A História da MPB

Os Carnavais de Lamartine Babo


     No dia 10 de janeiro de 1904, nasceria, filho de Leopoldo de Azeredo Babo e Bernarda Preciosa Gonçalves de Azeredo Babo, aquele que foi para o Brasil, a partir da década de trinta, o seu gênio poético e musical no campo da criação popular: Lamartine de Azeredo Babo, o rei do carnaval brasileiro. Em 1915, Lalá (apelido que lhe foi dado desde pequenino) ingressaria no Colégio São Bento para cursar o ginásio e data dessa época sua primeira manifestação artística.

Compõe então o poema "O Frade Que Pedia Esmola", recebendo o primeiro prêmio de um concurso de poesias instituído na escola. Em 1920, Lalá bacharelou-se em Letras, prestando exame no Colégio Pedro II. Diante da difícil situação financeira em que se encontrava a família desde a morte de seu pai, Lalá começaria a trabalhar como office-boy no Departamento Comercial da Light, recebendo cinqüenta mil réis por mês. Mas Lalá só conseguia se interessar por música, aproveitando as horas vagas do emprego para compor. Passou a ser assíduo freqüentador de teatros de revista e em 1922 compôs uma música para a peça "Agüenta Felipe". Em 1924, sairia pela primeira vez num bloco carnavalesco, "O Tatu Subiu No Pau", cantando a marchinha "Não Sei Dizê", de Eduardo Souto. Entusiasmado com a experiência, resolveu compor suas próprias marchinhas, inicialmente para os ranchos da época.
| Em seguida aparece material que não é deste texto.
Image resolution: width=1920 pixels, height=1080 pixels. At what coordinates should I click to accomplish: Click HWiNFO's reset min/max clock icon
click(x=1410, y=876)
Em 1925, conquistou certo sucesso com "Foi Você".

Em 1927, passou a fazer parte do bloco de um grande compositor carnavalesco, Luiz Nunes Sampaio, o Careca, vencedor dos carnavais de 1920/22/24. Em 1928, Lalá lançaria para o carnaval a marcha "O Calças Largas", parodiando a moda de calças boca-de-sino. Em 1929, estreou no microfone da Rádio Educadora, com sua voz de falsete e, no ano seguinte, vencia o concurso da Revista "O Cruzeiro" com a marchinha "Bota o Feijão no Fogo". Em 1931, ganha o concurso da Casa Edison com a música "Bonde Errado". Somente em 1932, Lalá dominaria completamente o carnaval com o que seria chamado de hino do carnaval carioca: a música "O Teu Cabelo Não Nega", de autoria discutida, tendo os irmãos Valença, de Recife, reivindicado para si os direitos autorais. Em 1933, os foliões cantam "Linda Morena" e pulam ao som de "Moleque Indigesto" e, a partir de então, apareceriam sucessivamente, a cada ano, "Ride Palhaço" (1934), "Grau Dez" e "Rasguei a Minha Fantasia" (1935), "Marchinha do Grande Galo" (1936).
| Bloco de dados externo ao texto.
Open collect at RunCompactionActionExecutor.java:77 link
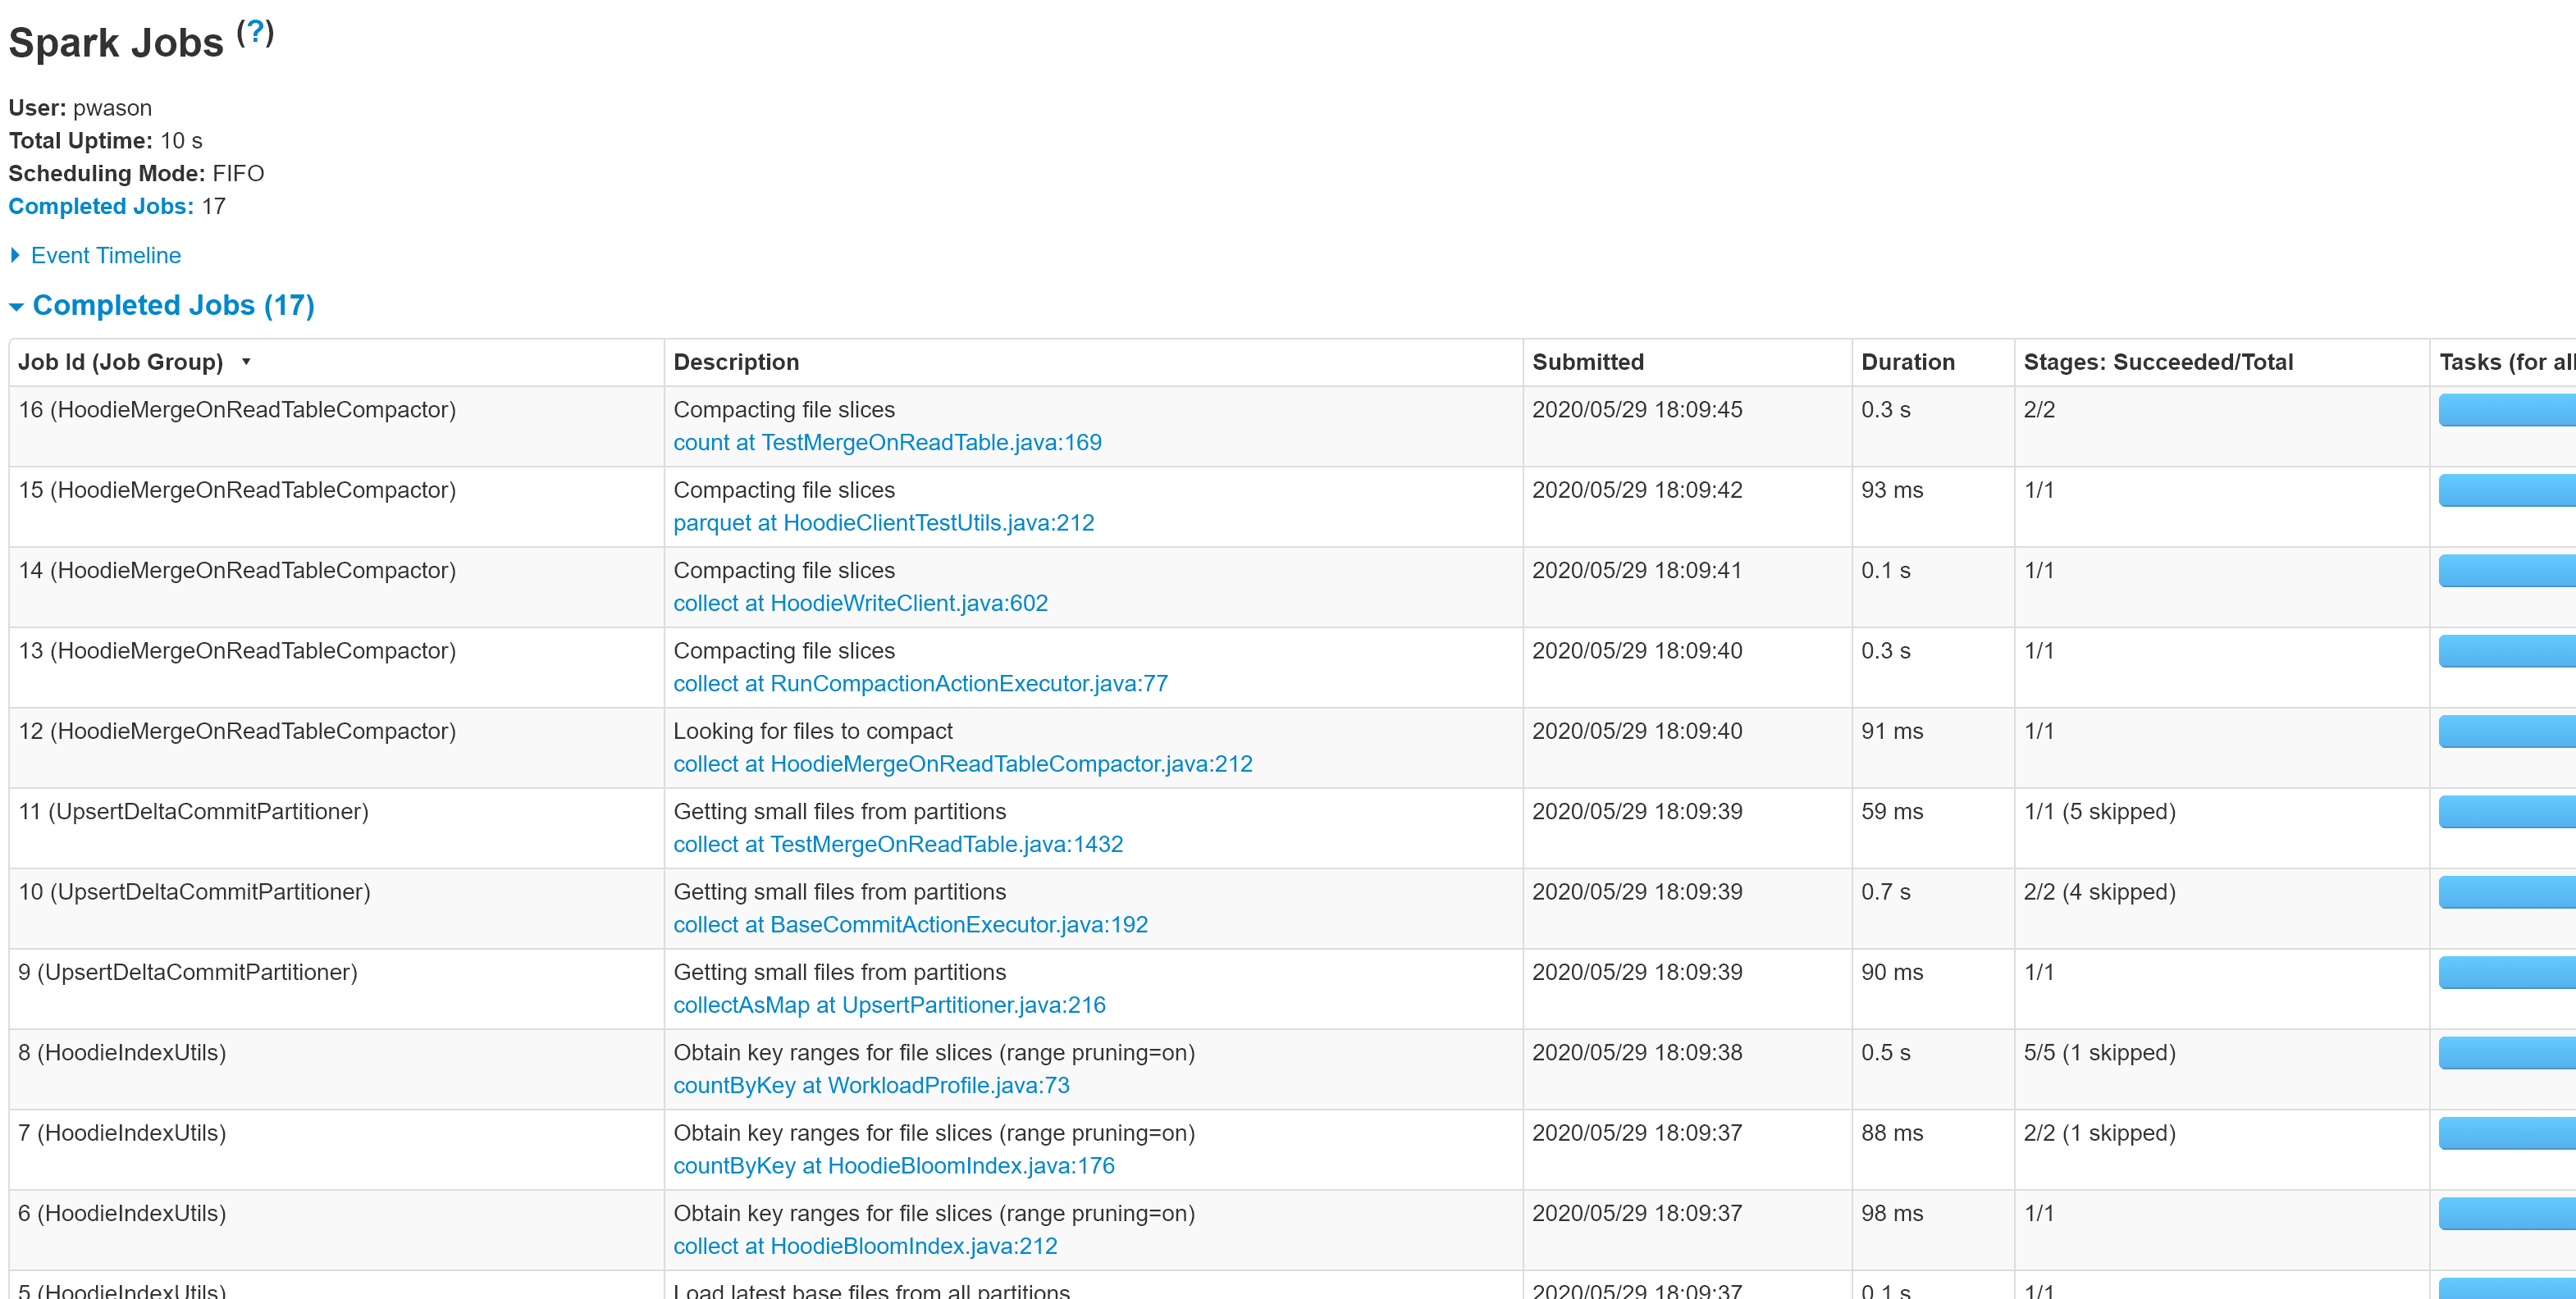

Como a disputa carnavalesca estava então muito acirrada, começou a depender de dinheiro a divulgação das músicas, surgindo, em conseqüência, boicotes e imposições. Nesse ano, Lamartine afasta-se do carnaval para só retornar em 1939 com o "Hino do Carnaval Brasileiro", que apesar do pouco sucesso alcançado foi muito cantada pelos foliões, tendo como concorrentes "A Jardineira", "Tirolesa", "Casta Suzana", "Florisbela", "Meu Consolo É Você" e "Miau, Miau". A partir daí, Lamartine encerraria sua fecunda produção para o carnaval, só voltando a falar no assunto melancolicamente, quando compôs, em 1961, a canção "Ressurreição dos Velhos Carnavais", em cujos versos se lê: "...vem, vem, vem, Arlequim que a tua sina era adorar a Colombina dos carnavais que não voltam mais."